Topic of the 2020 Pyton Developer Online Technology Summit: Technology Implementation of the Crawler Framework and Experience Sharing with Module Applications

Article Directory

1. Preface

On February 15, CSDN joined forces such as PyCon China, wuhan2020 and xinguan2020 to hold the 2020 Python Developer Day Online Technology Summit on the theme of "Fighting the epidemic, Developer Action". It focused on Python's specific landing applications and projects in the epidemic, and revealed the power of code disclosure for Python developers and enthusiasts.

When I receive an invitation from the sponsor, my first feeling is pressure and responsibility.Because the background of this activity is the current epidemic situation, all walks of life are helping Hubei, all eyes are focused on Wuhan, which is affecting the hearts of hundreds of millions of people.At that moment, I couldn't help but write the following text on ppt:


This is a purely public service activity with no interest involved.Participants can choose to join free of charge or pay 19 yuan to join, completely voluntary.If there is income, all of it will be donated by the sponsor to the areas in urgent need of assistance.

All the code in this article has been uploaded to my Github:https://github.com/xu5/2020Pyday and downloaded if necessary.

2. Some of the concepts we must know about Crawlers

Crawler is probably one of the first technologies that Pythoneer touched and used most. It seems simple, but it involves many technical fields such as network communication, application protocol, html/CSS/js, data analysis, service framework, etc. Beginners are often not easy to control, and many people even equate crawler to a popular crawl library, such as scrapy.I think concepts are the cornerstone of theory and ideas are the pioneers of code.Understanding the basic concepts and principles, and then writing to use crawlers, will get twice the result with half the effort.

2.1 Definition of a crawl

  • Definition 1: crawler refers to a program that automatically grabs information from the Internet, which is valuable to us.
  • Definition 2: A crawler, also known as a spider, is a web robot that automatically browses the World Wide Web.

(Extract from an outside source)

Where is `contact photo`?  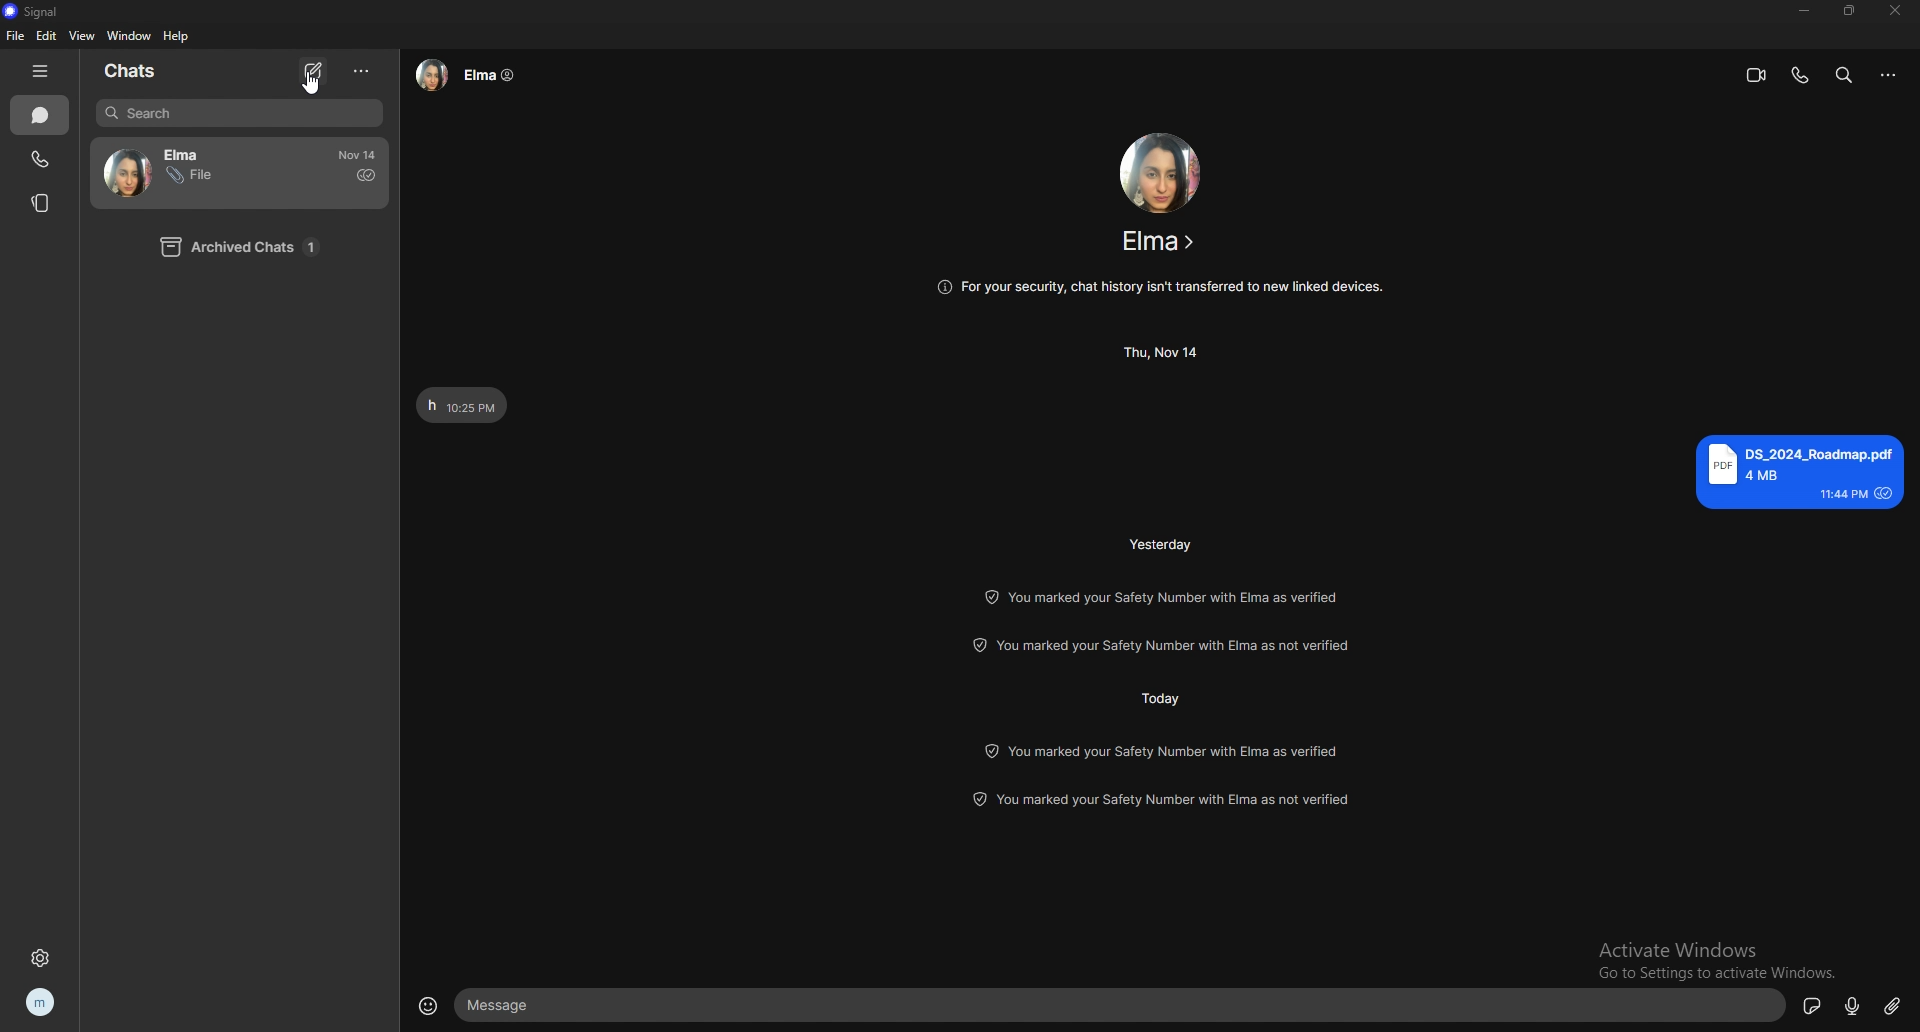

Carefully, there is a subtle difference between the two: the former tends to crawl specific objects, and the latter tends to search the whole site or the whole web.

2.2 Legal risk of Crawlers

As a kind of computer technology, crawlers themselves are not prohibited by law, but using crawler technology to obtain data is illegal or even criminal risk:

  • Overload crawling, resulting in site paralysis or inaccessibility
  • Illegal intrusion into computer information systems
  • Crawl personal information
  • Privacy violation
  • Unfair Competition

2.3 Understanding crawl types from crawl scenarios

  • Focus on Web crawlers: for a specific object or target, usually transient
  • Incremental Web Crawler: Crawls only the incremental portion, which means that crawls are frequent or periodic activities
  • Deep Web Crawler: For data that cannot be obtained through static links, hidden behind forms such as login and search, only users can submit necessary information to obtain it
  • Universal Web crawler: Also known as full-web crawler, collects data for portal site search engines and large Web service providers

2.4 Basic techniques and crawl framework for Crawlers

A basic crawler framework consists of at least three parts: dispatch server, data downloader and data processor, which correspond to three basic crawler technologies: dispatch service framework, data capture technology and data preprocessing technology.


The figure above is a framework that we have been using in recent years. It has an additional management platform than the basic framework for configuring download tasks, monitoring the working status of parts of the system, monitoring the arrival of data, balancing the load on each node, analyzing the continuity of download data, completing or re-downloading data, and so on.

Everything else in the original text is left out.